Interactions with the Parasympathetic System

MOST INTERACTIONS between these two divisions result in suppression of the parasympathetic response. An important exception to this is sexual activity, when both systems are active. This will be discussed shortly as a special case. So, in general you can look at the above list and figure the opposite action is the parasympathetic action.

    There is an important modification of this rule. Thinking back to the anatomic diagrams of the two subsystems, remember that the sympathetic has a major somatic distribution via grey rami to the spinal nerve branches that is entirely lacking in the parasympathetic pathway. Therefore, the sympathetic pathways that actually interact with the parasympathetic are contained within the viscereal ramification from the lateral chain. The parasympathetic innervation does not influence (1) blood sugar release, (2) sweat glands, (3) piloerector muscles, or (4) constriction or dilation of arterioles.

   Also keep in mind that the action of the sympathetic system is global, while parasympathetic activity is local. As an example, the glands of the head which secrete slightly under sympathetic control will produce much larger secretions parasympathetically. However, if you get an object in your left eye and the left lacrimal gland begins to produce tears to wash it out...you do not undertake other parasympathetic functions at the same time, such as emptying the bowel!

 

Sexual Neurobiology

The passage to follow is identical to that in the Parasympathetic Nervous System passage.
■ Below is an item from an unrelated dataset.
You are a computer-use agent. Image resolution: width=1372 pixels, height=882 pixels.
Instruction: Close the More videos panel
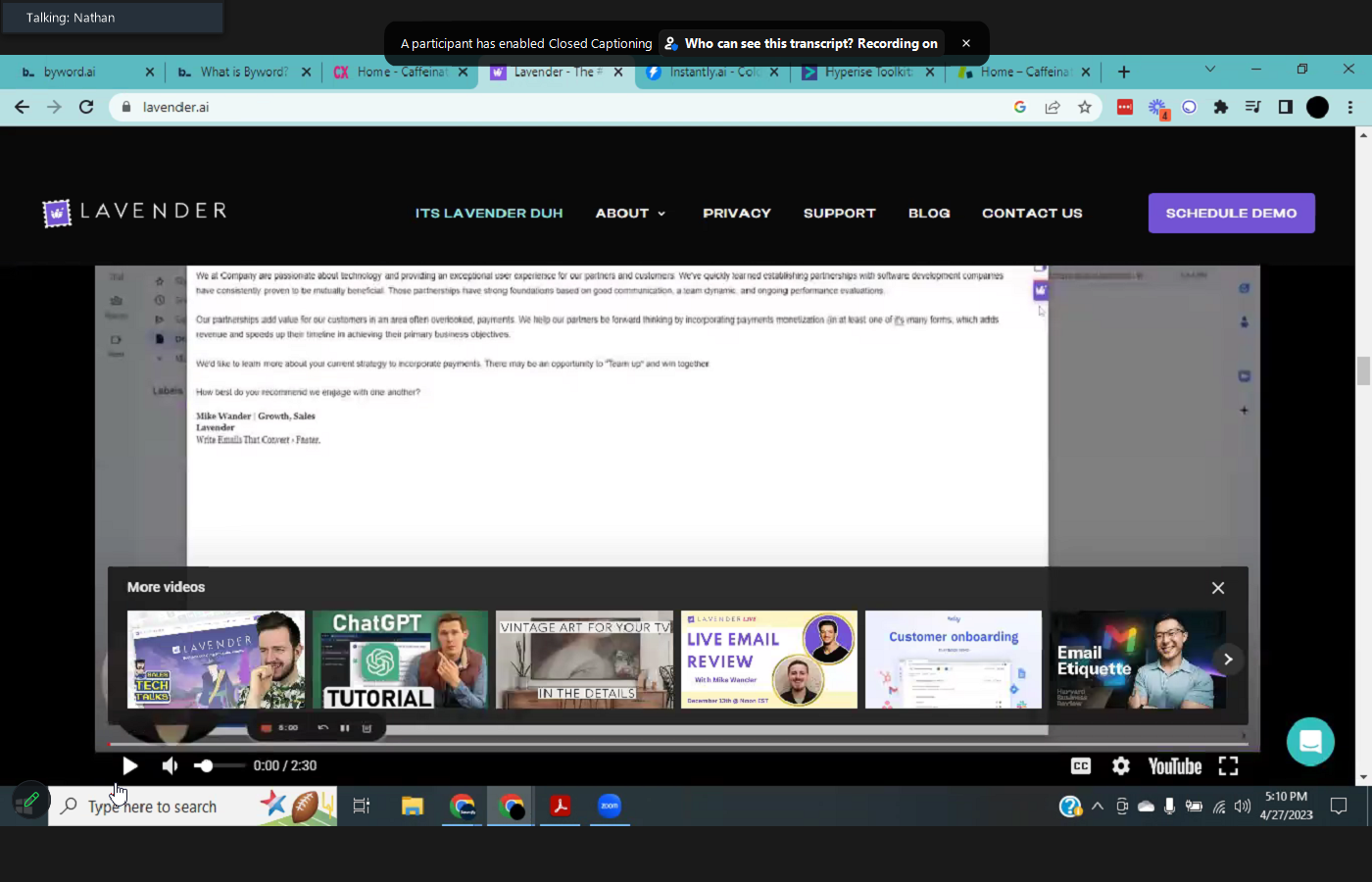[x=1217, y=588]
SEXUAL ACTIVITY is a complex interaction of sympathetic, parasympathetic, and somatic nerves.

          Ongoing parasympathetic actions dilate the veins draining erectile tissue. In addition, tonic smooth muscle contraction maintains this drainage. During sexual excitation, these actions are reversed to constrict drainage. At the same time, arterial dilatation increases blood inflow to the spongy erectile tissue.

          At the beginning of orgasm, sympathetic excitation of smooth muscle in the tube system of the epididymides, ducti deferentia, and accessory gland ducts all move semen into the urethra, within the prostate. At this time, the sphincter of the urinary bladder is tightly closed.

          Ejaculation results of rhythmic contractions of somatic innervation of the bulbocavernosus, ischiocavernosus, and periurethral striated musculature.

          Analogous actions to the above three occur in the female genital organs.

   Sensory sex is entirely somatic in its anatomy. The general opinion is that there are no specialized sensory receptors in the genital organs involved with sexual excitation and gratification, but the unique sensory response leaves this question open.

 

Sympathetic Pathology

   BECAUSE the sympathetic and the parasympathetic systems are largely antagonistic, the pathology of the one often involves the other. Pathology of the autonomic nervous system will be reserved until the end of the parasympathetic discussion, when presumably you will have studied both systems in the normal.